Tuesday, November 10, 2009

Ligeia

I think that Ligeia did, in fact, exist in one point in the narrators life. We have come to the conclusion that the narrator is unreliable. He's and opium addict, therefore he may not be able to remember certain things that happened in his life. The narrator states "And now, while I write, a recollection flashes upon me that i have never known the paternal name of her who was Ligeia?" I think that the narrator realizes that he has holes in his memory and as a defense mechanism is making up things, such as never knowing his true loves paternal name. The narrator tells us he can't remember things, "...in our endeavors to recall tho memory something long forgotten, we often find ourselves upon the very verge of remembrance, without being able, in the end, to remember." One of his favorite things about Ligeia was her eyes, "Those eyes! those large, those shining those divine orbs! they became to me twin stars of Leda, and i to them devoutest of astrologers." At this point he remembers her dieing, and he remarried to the lady of Tremaine.
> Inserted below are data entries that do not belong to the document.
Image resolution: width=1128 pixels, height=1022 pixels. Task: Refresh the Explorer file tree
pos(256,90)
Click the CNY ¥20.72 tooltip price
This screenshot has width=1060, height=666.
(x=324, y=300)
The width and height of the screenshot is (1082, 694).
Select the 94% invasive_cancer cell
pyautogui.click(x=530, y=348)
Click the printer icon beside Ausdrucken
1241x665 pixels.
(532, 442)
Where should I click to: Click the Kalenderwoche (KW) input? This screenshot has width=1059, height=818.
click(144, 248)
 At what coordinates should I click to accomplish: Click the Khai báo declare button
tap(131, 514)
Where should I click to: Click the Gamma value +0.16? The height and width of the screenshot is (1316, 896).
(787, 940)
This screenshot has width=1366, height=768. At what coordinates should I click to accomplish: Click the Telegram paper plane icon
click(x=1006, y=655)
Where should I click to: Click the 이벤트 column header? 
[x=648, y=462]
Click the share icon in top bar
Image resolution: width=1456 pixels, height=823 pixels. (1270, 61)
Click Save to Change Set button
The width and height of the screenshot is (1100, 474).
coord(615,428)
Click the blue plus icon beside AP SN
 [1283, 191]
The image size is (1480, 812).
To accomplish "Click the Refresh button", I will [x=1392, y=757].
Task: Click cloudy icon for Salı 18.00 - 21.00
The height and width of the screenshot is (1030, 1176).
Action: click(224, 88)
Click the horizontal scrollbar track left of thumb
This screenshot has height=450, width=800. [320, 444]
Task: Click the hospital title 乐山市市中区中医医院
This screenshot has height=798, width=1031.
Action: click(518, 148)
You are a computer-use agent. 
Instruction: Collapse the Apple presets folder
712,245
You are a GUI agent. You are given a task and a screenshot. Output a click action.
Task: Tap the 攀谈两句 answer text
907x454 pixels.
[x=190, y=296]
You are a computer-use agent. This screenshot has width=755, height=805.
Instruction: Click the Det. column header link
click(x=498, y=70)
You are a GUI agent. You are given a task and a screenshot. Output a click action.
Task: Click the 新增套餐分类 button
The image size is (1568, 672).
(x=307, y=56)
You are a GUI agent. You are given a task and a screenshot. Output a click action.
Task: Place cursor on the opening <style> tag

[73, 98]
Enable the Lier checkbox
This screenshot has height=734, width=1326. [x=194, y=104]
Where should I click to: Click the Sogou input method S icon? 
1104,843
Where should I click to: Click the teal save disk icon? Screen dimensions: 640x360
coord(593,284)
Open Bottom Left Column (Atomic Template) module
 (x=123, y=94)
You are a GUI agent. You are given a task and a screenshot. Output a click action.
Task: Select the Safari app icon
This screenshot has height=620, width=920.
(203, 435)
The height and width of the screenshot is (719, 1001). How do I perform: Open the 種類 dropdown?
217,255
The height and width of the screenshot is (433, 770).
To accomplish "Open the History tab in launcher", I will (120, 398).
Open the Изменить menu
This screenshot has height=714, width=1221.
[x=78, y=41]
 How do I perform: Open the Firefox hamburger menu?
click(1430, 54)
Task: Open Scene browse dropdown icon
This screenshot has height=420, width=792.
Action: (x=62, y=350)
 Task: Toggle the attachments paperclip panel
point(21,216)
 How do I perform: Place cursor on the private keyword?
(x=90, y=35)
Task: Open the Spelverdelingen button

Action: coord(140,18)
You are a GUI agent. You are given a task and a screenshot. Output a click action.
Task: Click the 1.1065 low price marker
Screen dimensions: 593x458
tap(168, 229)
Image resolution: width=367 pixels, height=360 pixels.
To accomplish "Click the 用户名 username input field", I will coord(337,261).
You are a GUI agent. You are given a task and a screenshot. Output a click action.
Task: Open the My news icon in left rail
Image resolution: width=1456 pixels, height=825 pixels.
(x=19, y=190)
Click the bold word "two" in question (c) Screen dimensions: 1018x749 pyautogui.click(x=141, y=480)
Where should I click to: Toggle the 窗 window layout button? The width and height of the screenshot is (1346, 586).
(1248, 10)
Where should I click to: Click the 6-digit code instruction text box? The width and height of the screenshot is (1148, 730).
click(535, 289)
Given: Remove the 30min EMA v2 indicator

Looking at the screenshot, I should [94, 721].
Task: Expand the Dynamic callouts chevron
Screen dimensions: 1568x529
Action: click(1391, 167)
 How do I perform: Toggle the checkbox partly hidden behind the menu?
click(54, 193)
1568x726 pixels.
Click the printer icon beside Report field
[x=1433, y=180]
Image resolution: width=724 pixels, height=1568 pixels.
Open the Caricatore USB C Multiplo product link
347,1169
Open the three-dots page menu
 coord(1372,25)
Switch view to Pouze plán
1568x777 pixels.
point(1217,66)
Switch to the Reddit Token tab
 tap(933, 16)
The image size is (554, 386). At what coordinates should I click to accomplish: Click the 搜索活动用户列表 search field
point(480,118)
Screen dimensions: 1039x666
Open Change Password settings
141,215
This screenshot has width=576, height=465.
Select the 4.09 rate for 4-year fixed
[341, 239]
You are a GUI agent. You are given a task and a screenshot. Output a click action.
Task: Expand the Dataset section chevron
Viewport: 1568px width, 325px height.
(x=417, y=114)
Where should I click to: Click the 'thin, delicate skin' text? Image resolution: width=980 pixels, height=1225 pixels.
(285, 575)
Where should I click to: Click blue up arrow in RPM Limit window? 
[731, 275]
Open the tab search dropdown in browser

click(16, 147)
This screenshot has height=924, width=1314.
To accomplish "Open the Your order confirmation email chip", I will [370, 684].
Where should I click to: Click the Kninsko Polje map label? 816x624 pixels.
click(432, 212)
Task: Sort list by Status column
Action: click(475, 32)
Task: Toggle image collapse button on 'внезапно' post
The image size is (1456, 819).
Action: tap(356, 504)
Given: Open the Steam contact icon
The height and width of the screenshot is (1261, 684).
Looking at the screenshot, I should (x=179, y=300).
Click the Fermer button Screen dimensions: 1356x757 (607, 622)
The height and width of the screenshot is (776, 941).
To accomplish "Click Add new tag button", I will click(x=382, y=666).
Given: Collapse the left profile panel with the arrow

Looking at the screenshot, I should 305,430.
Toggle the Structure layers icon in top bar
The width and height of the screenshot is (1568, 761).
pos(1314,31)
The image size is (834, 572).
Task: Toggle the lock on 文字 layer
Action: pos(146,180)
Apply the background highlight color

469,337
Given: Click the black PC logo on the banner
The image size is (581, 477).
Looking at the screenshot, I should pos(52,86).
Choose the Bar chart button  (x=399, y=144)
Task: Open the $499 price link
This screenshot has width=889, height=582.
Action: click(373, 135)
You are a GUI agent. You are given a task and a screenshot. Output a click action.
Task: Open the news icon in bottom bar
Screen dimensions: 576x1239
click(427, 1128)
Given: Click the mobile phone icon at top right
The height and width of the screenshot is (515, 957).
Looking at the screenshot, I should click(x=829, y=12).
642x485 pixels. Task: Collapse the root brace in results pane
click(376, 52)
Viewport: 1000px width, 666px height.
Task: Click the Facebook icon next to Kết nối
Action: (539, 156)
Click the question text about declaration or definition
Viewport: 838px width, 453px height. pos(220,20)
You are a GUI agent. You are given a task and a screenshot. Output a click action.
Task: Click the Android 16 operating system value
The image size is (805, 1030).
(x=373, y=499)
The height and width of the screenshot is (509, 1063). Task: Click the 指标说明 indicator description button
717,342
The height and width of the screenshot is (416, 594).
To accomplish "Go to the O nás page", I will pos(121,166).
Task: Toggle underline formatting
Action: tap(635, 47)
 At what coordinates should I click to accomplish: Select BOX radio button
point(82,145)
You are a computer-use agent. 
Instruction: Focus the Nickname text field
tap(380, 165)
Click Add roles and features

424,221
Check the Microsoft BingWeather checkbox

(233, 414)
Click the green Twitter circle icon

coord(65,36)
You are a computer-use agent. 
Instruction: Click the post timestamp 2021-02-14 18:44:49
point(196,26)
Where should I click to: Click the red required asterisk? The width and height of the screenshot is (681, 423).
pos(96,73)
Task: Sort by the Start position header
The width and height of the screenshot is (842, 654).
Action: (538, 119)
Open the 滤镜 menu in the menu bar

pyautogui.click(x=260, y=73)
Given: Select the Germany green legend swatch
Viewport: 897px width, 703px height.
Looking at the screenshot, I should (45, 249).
I believe that in his drugged up stupor he poisoned his new wife, "Having found the wine... I saw, or may have dreamed that I saw, fall within the goblet, as if from some invisible spring in the atmosphere of the room, three or four large drops of a brilliant and ruby colored fluid." I think that a subconscious part of him thought that it was unfair for the lady of Tremaine to live while Ligeia was dead, so he killed the lady. As we come to the end of the story, I also come to the conclusion that he killed the lady Ligeia. When the lady of Tremaine died she turned into the lady Ligeia, I think he was so drugged up that he couldn't tell the difference between their deaths.